Nous voulons maintenir nos cabinets dentaires proches de chacun d’entre vous pour continuer à répondre à notre première mission de soignants qui consiste à développer la prévention pour tous les âges, et à prévenir les maladies les plus graves en soignant vos dents pour les conserver toute votre vie.
Mais, vous devez comprendre que cela ne sera possible qu’avec des tarifs adaptés à la réalité des coûts existants.
Avec nous, vous devez vous faire entendre pour préserver votre sourire :
les soins précoces conservateurs doivent être impérativement valorisés pour répondre à une simple mais impérieuse exigence de Santé Publique.
C’est votre dernière chance pour conserver votre chirurgien- dentiste traitant et améliorer votre santé dentaire en bénéficiant des nouvelles techniques de soins en totale sécurité.


Docteur Jean Claude Michel
Président de la Confédération Nationale des Syndicats Dentaires

3 commentaires:

Anonyme a dit…

en effet que d' efforts particuliers" de la CNSD pour obtenir si peu et si mal.
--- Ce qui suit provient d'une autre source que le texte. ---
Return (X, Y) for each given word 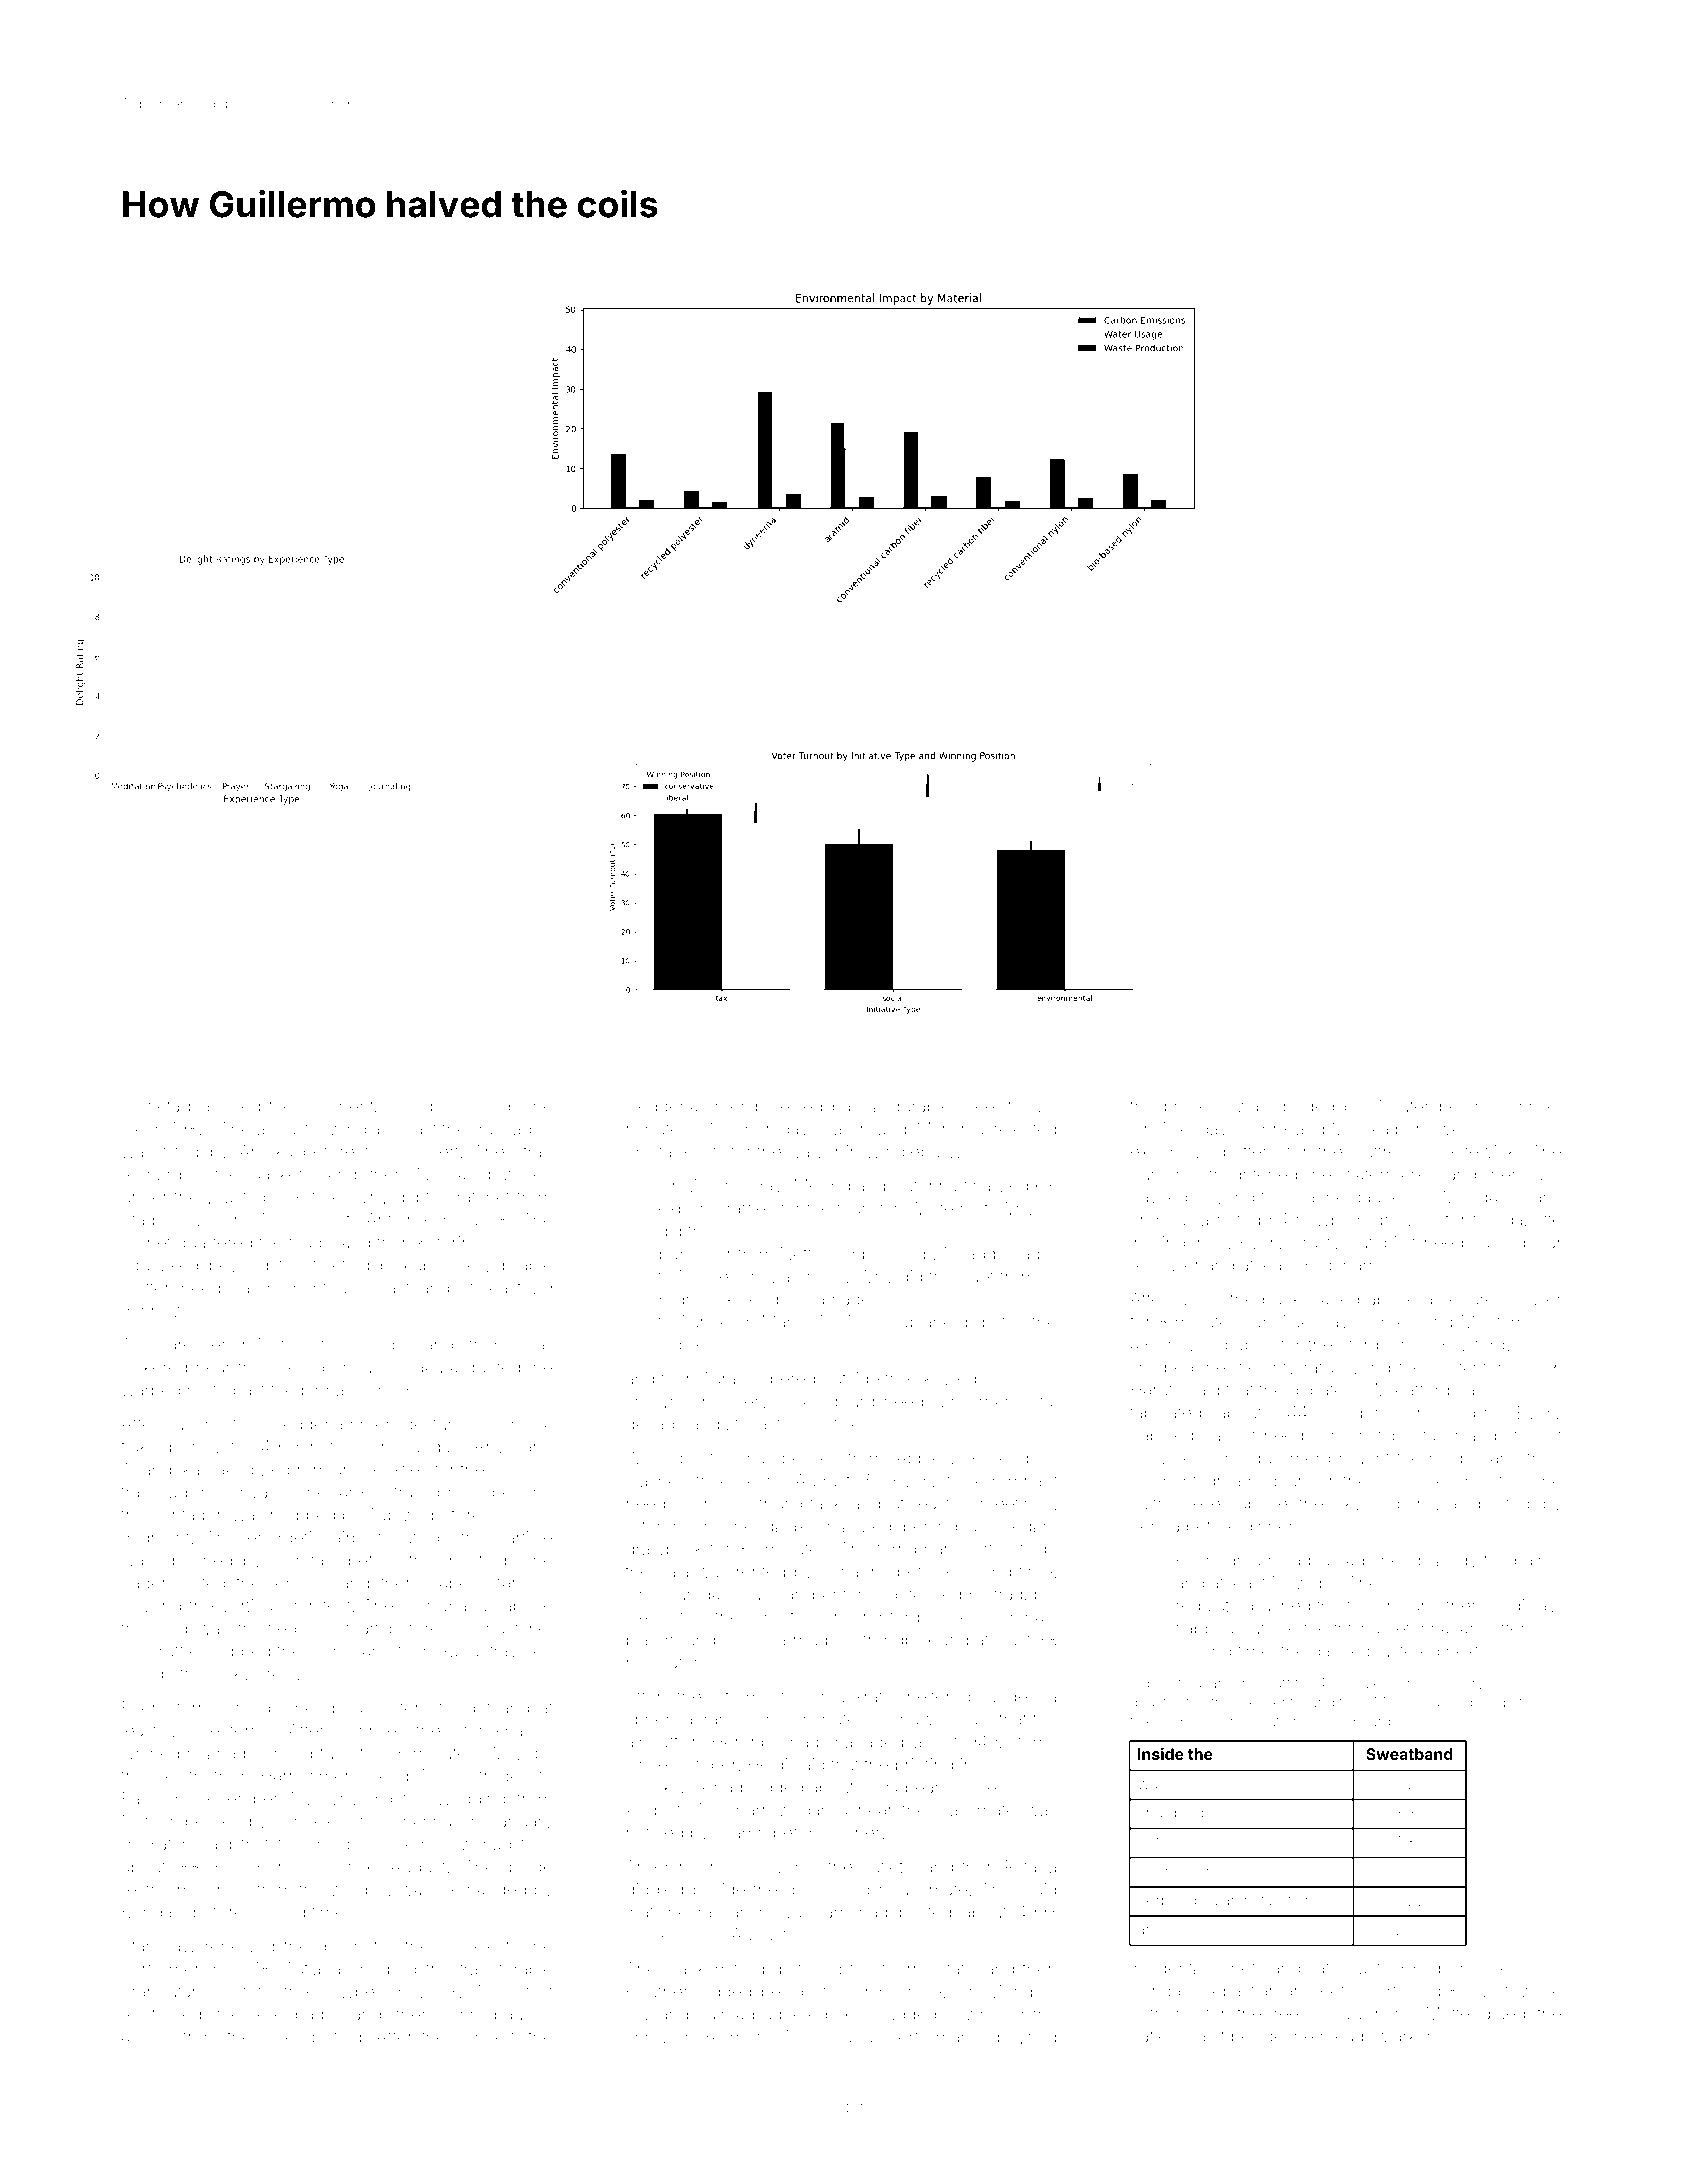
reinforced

L'UJCD ne faisant pas mieux. Et à nous chirdent de se dépatouller avec les patients. Parfois je me demande à quoi servent toutes ces cotisations que je verse depuis 37 ans, puisque c'est de mal en pire.

Anonyme a dit…

je trouve que citer ces propos issus d'un dirigeant de la CNSD reflete le malaise dans notre profession ! double language, hypocrisie, domination de la volonté de diviser pour regner. Nous sommes conscients de la non représentativité des syndicats et avons pu constater leur totale inefficacité, alors pourquoi maintenant utiliser ces propos ? discours lénifiant de politique sournois élevé au petit lait de l'"ENA"rchie à la française. Je crains malheureusement qu'il n'y ait pas d'avenir serein.

Regu a dit…

Et oui, citer ces propos peut effectivement préter à confusion. Je ne suis à aucun syndicat car je ne crois pas en eux. Mais les citer c'est pour susciter vos réactions, et le but est atteint.